=== TASK INPUTS ===
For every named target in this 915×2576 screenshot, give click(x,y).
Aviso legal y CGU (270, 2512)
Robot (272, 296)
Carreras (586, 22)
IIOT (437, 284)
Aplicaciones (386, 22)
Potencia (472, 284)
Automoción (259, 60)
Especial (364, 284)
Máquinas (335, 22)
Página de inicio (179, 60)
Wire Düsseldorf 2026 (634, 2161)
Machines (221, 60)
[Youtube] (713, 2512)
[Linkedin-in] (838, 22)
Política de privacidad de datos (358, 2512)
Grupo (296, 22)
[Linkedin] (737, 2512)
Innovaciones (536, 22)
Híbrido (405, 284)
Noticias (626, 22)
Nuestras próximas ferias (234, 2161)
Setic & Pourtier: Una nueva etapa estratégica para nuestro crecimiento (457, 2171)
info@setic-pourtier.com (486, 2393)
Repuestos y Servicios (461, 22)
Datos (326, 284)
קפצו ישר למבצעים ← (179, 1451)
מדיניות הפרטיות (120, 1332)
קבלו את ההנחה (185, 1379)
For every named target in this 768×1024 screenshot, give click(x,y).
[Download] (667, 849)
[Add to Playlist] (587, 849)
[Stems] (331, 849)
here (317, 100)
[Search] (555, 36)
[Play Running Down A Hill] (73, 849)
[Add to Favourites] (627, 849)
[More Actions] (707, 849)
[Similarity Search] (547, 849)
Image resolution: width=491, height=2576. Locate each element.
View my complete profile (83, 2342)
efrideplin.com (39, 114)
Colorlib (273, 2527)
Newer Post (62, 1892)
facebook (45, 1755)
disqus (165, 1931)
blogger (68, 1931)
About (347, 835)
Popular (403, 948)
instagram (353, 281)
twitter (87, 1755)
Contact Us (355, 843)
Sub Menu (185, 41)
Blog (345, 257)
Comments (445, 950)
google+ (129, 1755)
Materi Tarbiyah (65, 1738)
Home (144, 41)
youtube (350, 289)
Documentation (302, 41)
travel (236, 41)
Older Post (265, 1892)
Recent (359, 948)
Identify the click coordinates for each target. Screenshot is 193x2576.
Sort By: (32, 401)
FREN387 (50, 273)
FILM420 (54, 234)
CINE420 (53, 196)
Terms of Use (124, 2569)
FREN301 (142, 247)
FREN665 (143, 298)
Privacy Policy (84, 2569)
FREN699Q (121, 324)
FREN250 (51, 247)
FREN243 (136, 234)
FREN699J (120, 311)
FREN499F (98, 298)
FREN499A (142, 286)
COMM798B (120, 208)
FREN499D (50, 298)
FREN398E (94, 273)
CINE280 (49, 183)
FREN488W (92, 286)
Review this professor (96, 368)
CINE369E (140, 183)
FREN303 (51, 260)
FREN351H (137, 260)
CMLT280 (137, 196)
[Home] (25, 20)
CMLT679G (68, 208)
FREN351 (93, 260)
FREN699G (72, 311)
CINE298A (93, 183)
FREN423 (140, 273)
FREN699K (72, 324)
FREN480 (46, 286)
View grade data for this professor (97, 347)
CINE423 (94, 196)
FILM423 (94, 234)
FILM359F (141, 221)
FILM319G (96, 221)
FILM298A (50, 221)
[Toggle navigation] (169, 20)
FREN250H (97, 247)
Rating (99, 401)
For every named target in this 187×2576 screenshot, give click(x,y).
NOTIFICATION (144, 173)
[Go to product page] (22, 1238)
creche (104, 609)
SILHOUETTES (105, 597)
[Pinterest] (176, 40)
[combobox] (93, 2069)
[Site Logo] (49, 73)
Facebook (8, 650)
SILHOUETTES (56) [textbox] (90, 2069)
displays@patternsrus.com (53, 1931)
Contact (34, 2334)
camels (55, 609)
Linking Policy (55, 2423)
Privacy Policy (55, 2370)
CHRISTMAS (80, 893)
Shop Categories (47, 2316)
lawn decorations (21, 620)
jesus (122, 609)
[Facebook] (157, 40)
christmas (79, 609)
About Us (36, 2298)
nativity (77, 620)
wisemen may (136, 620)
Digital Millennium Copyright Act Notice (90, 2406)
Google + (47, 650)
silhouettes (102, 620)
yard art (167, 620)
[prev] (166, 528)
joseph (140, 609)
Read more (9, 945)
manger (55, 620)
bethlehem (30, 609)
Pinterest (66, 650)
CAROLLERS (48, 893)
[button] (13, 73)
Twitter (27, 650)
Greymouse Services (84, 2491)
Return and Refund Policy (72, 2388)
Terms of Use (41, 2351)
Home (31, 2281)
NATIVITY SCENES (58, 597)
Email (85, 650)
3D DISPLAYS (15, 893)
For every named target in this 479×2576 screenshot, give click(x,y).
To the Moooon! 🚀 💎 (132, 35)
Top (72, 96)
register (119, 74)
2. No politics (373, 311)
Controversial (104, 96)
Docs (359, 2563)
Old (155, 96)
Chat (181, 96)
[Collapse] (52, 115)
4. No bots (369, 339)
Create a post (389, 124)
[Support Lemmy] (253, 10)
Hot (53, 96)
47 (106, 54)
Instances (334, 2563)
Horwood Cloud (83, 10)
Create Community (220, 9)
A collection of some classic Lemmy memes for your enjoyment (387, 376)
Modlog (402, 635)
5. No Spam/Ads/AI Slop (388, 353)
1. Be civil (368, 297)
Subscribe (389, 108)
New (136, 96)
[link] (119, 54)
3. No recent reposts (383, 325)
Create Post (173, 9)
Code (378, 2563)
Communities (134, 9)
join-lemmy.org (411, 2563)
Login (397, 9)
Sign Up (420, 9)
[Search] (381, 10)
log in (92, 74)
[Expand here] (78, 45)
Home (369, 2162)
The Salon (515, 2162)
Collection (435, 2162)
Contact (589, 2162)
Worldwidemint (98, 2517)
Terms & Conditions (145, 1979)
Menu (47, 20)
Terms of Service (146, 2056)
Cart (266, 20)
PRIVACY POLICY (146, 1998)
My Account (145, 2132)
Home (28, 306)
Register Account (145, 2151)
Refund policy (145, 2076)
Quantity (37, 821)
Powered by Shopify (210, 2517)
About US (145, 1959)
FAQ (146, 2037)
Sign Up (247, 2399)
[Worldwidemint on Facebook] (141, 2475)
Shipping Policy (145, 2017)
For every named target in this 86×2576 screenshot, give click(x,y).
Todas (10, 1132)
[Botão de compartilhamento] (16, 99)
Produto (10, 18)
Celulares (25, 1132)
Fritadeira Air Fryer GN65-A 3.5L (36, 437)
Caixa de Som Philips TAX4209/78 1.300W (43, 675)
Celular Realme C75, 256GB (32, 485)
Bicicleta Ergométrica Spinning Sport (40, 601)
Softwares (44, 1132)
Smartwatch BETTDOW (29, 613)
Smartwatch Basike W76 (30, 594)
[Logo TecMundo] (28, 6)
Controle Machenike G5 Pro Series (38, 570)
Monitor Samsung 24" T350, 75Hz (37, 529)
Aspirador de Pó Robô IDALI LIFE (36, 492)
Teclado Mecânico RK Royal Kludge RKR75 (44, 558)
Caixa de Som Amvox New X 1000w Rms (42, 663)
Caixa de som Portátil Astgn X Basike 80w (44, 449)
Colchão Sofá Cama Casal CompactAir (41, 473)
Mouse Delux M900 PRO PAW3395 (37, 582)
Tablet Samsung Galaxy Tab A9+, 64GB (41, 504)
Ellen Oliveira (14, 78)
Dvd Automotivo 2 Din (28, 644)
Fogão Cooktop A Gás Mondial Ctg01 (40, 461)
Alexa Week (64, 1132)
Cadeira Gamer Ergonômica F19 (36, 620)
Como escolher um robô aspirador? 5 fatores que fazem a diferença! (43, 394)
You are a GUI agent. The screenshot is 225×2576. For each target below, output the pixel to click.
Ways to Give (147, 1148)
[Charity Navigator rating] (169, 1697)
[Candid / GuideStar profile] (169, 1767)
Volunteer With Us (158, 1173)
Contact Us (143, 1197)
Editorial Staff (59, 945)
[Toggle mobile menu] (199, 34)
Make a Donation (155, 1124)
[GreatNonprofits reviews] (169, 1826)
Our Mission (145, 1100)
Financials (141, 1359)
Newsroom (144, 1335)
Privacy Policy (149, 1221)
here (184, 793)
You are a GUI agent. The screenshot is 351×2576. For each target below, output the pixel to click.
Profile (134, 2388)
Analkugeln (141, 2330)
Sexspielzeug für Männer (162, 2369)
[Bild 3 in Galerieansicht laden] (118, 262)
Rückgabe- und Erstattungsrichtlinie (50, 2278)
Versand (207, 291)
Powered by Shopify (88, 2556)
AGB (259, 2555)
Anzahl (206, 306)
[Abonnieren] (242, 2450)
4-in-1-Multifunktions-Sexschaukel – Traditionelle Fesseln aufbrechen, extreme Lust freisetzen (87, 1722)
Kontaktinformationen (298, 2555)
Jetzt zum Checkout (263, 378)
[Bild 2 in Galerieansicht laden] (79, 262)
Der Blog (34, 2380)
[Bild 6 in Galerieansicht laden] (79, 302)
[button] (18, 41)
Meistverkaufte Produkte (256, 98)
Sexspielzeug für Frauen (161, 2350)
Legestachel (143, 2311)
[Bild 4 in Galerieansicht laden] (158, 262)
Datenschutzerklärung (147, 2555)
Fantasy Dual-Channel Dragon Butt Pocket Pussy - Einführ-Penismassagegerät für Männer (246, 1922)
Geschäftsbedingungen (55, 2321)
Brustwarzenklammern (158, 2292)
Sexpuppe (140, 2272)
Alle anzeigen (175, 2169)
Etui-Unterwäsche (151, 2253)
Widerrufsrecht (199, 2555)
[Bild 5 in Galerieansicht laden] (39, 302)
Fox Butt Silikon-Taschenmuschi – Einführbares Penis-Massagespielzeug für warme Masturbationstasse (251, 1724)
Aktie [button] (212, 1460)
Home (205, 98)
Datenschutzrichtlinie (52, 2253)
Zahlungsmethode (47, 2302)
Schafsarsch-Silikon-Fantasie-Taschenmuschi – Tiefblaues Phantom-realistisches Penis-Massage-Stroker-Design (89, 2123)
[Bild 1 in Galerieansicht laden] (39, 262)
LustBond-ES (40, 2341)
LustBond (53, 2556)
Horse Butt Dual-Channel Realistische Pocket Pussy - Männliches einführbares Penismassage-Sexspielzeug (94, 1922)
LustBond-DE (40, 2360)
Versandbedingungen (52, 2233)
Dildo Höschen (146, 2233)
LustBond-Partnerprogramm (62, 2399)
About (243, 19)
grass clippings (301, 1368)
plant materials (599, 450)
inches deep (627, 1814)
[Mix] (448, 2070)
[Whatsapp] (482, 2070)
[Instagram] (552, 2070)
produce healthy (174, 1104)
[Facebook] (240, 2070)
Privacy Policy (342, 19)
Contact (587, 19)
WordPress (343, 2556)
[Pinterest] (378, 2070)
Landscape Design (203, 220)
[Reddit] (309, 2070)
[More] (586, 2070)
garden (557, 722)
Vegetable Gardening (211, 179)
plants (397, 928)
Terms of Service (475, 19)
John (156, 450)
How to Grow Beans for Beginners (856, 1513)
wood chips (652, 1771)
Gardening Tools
===
ABOUT THIS TASK: Reproduce only the lines above spanning from the line containing "Sexspielzeug für Männer (162, 2369)" through the line containing "Kontaktinformationen (298, 2555)", word for word.

TASK OUTPUT:
Sexspielzeug für Männer (162, 2369)
[Bild 3 in Galerieansicht laden] (118, 262)
Rückgabe- und Erstattungsrichtlinie (50, 2278)
Versand (207, 291)
Powered by Shopify (88, 2556)
AGB (259, 2555)
Anzahl (206, 306)
[Abonnieren] (242, 2450)
4-in-1-Multifunktions-Sexschaukel – Traditionelle Fesseln aufbrechen, extreme Lust freisetzen (87, 1722)
Kontaktinformationen (298, 2555)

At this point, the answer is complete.